The debt sustainability challenge continues, with the debt-to-GDP ratio currently at 61.8%. Despite some improvements due to restructuring efforts, Professor Quartey warned against complacency, which could lead to adverse consequences. He emphasized the potential threats posed by the government’s reliance on domestic borrowing that could impede private sector credit access and stifle overall economic growth.
Moreover, the ISSER Director criticized the government’s ambitious target of a 45.4% increase in income and property tax revenue for 2025, questioning the strategies to achieve this goal. He acknowledged attempts to leverage digital technologies for tax compliance but insisted on the necessity of data-driven policies along with mid-year reviews to avoid revenue shortfalls.

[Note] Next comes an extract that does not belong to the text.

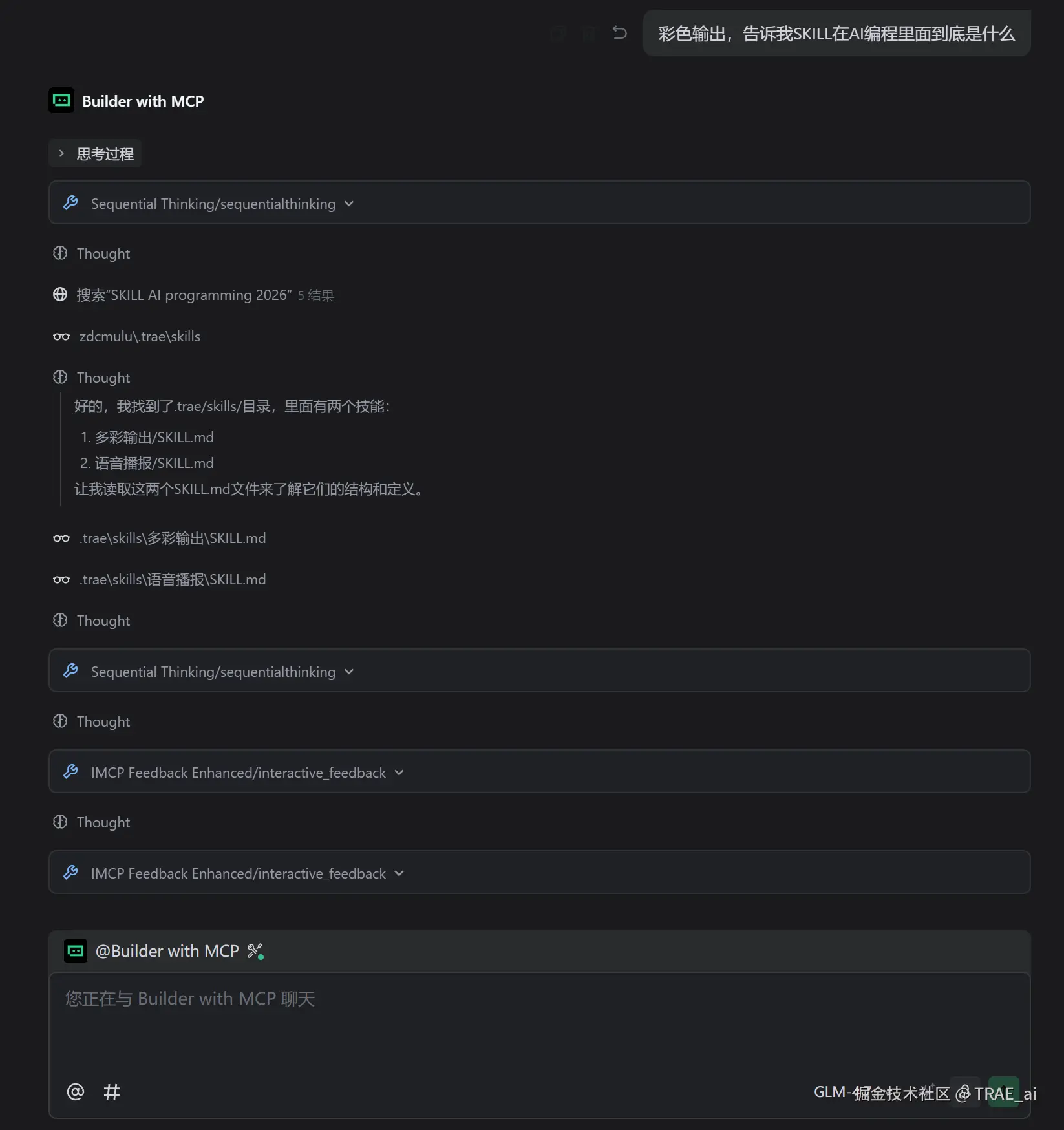The width and height of the screenshot is (1064, 1130).
Task: Click the @ mention icon in chat input
Action: [76, 1092]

Concerns regarding the broader economic impact were expressed, particularly as key sectors such as agriculture and industry show signs of decline. These trends could significantly affect households, leading to reduced job opportunities and increased pressures on living costs, especially amidst the government’s aggressive domestic revenue initiatives. Professor Quartey advised stricter compliance with fiscal responsibility laws and periodic progress assessments to enhance financial stability.
In conclusion, Ghana faces notable economic challenges as it grapples with slowing growth projections and significant fiscal deficits. The ISSER emphasizes the need for careful fiscal management to avert deeper economic distress and mitigate poverty. The call for evidence-based policymaking and responsible borrowing practices underscores the urgency of maintaining economic stability, particularly as vulnerable sectors continue to experience pressures that could impact household finances.